Copy out the lines again word for word, taking the stretch from the line that contains "This screenshot has width=842, height=578." through the line that contains "click(1076, 133)", with both of those lines included. Leave the pictures out of your answer.

— START Extracted entries —

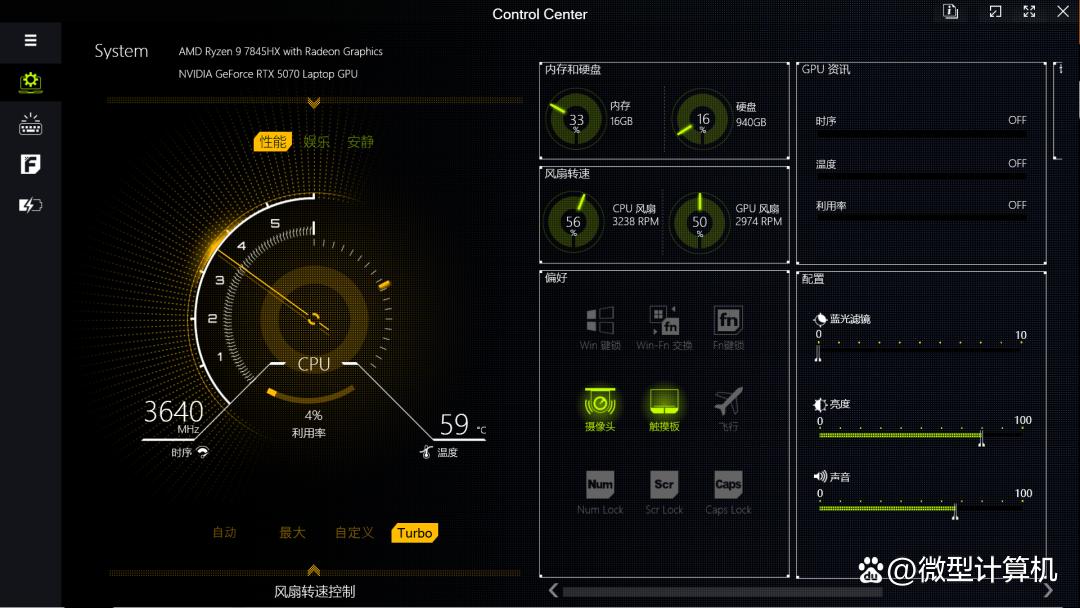
Task: Click the airplane mode icon
Action: 728,403
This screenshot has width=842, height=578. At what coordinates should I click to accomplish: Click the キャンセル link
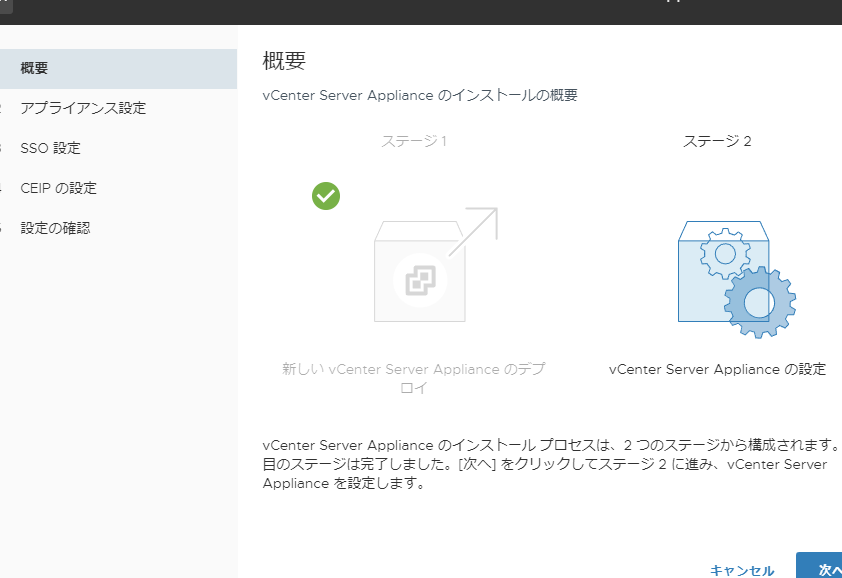[742, 569]
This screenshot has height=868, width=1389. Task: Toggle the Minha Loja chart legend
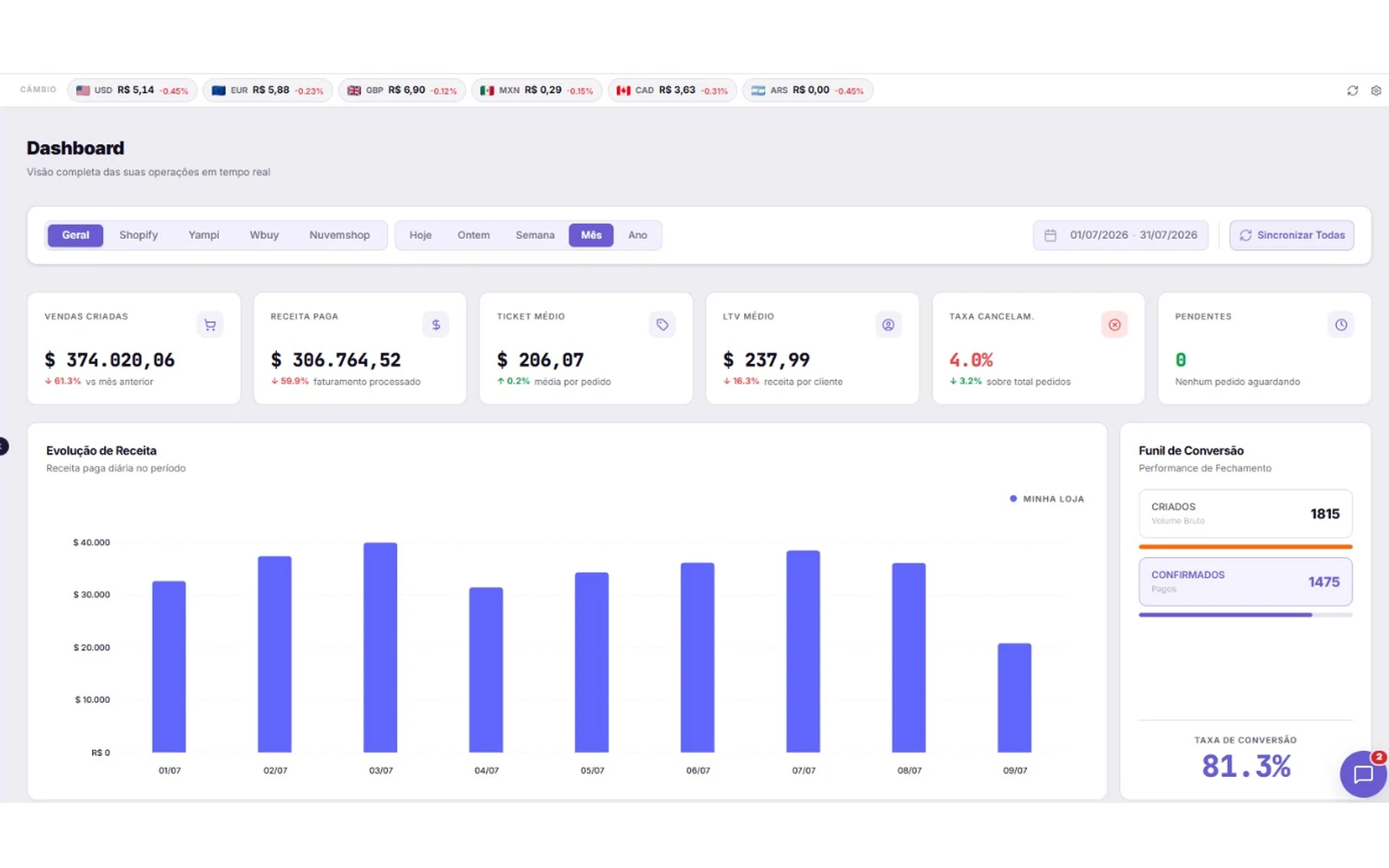(x=1047, y=499)
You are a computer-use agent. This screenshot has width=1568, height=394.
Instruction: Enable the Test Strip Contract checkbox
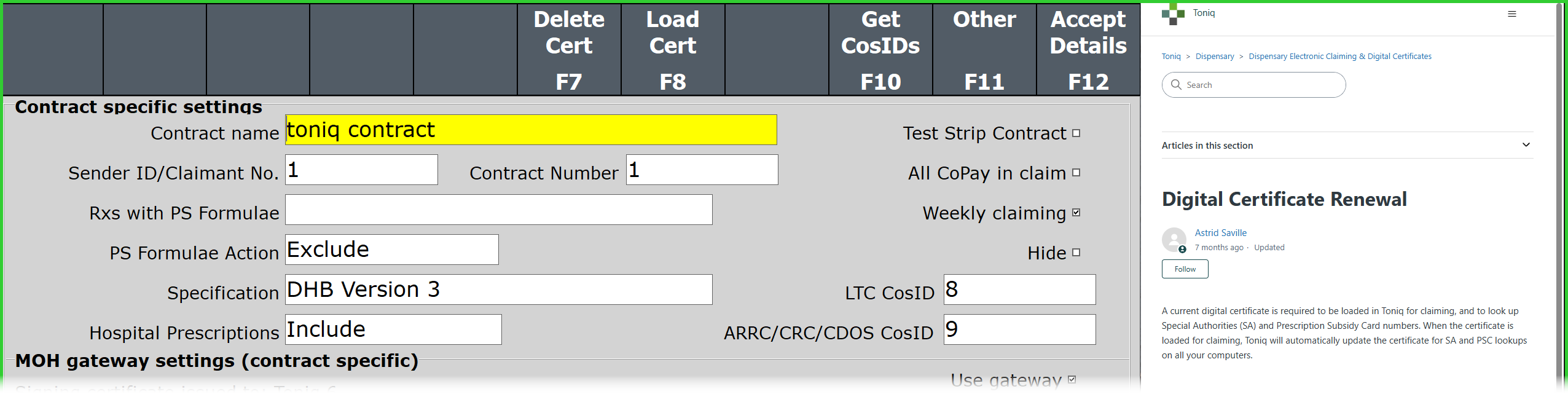click(1076, 133)
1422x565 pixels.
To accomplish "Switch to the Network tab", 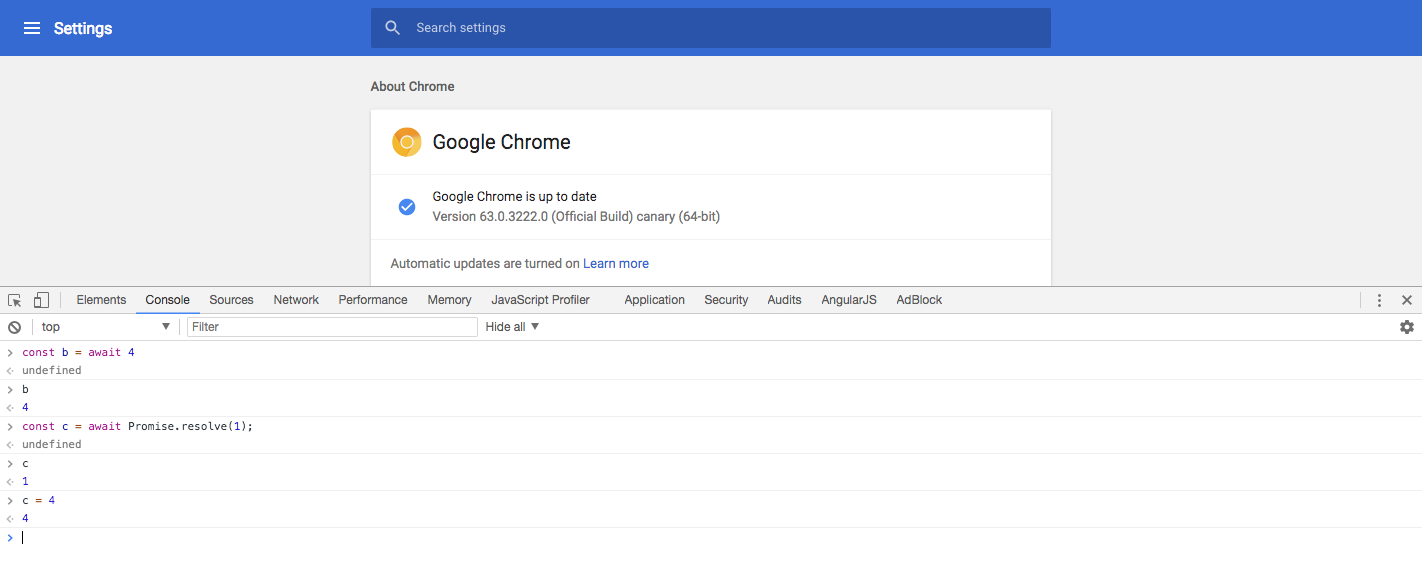I will click(x=296, y=300).
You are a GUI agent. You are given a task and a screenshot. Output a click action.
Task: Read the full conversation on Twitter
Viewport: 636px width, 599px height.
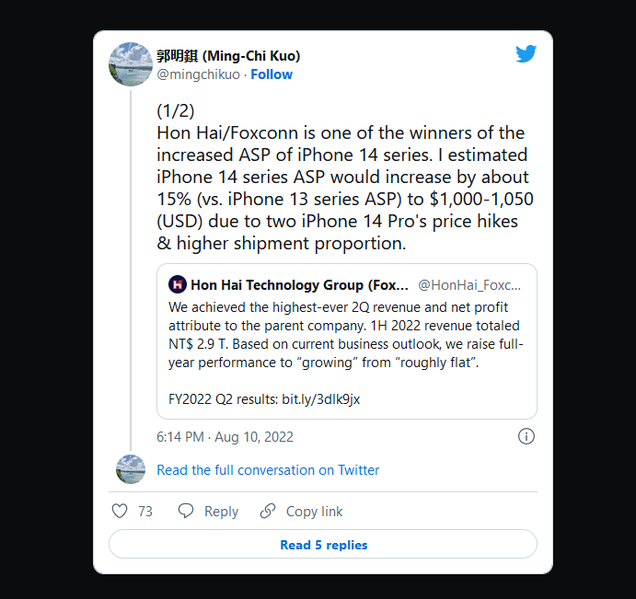[268, 470]
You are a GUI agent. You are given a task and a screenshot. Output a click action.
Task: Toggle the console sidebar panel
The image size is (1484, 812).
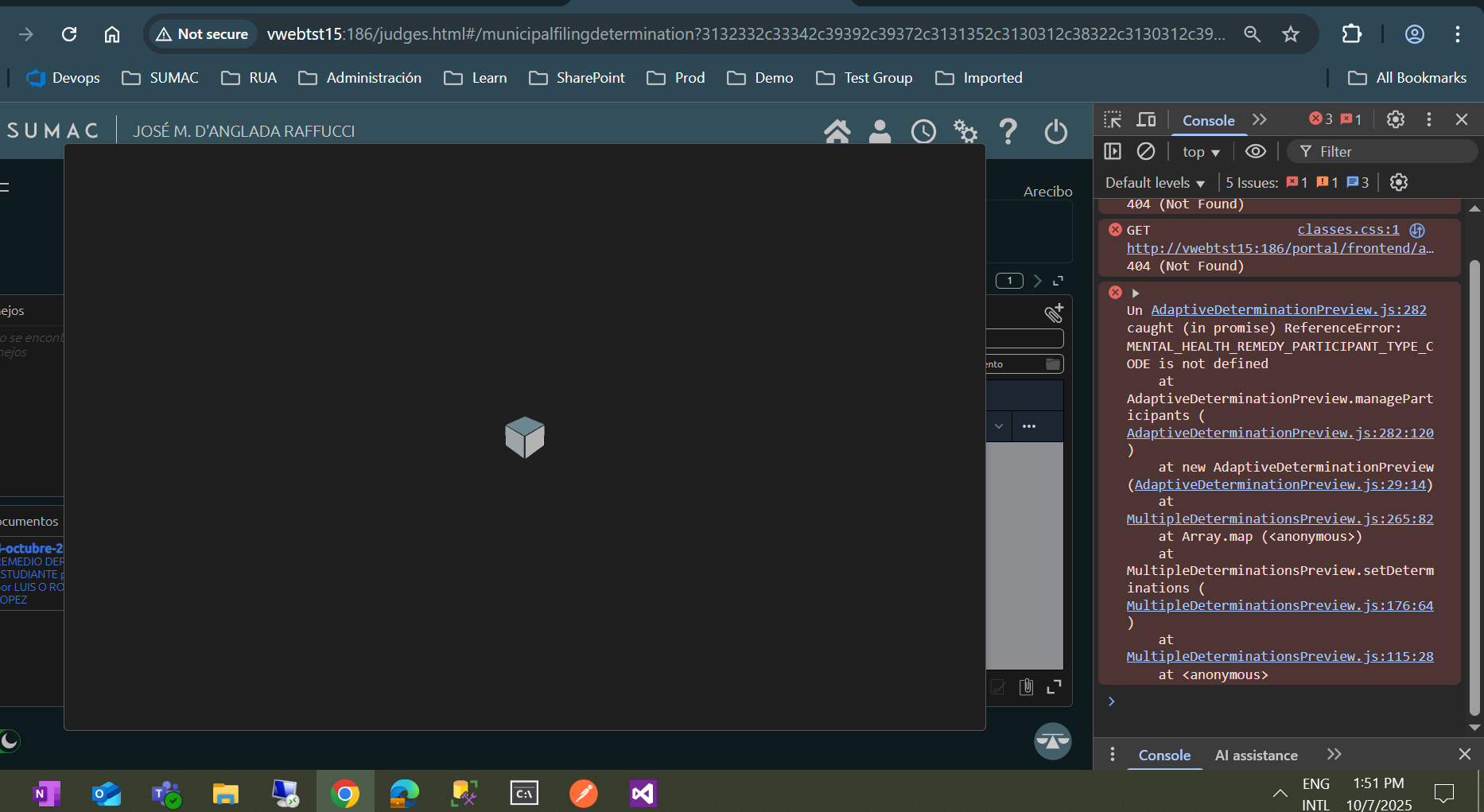1113,151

— END Extracted entries —

» Solution:
This screenshot has width=842, height=578. At what coordinates should I click to accomplish: Click the キャンセル link
[742, 569]
This screenshot has height=868, width=1389. Task: Toggle the Minha Loja chart legend
(x=1047, y=499)
You are a computer-use agent. This screenshot has width=1568, height=394.
Instruction: Enable the Test Strip Contract checkbox
click(1076, 133)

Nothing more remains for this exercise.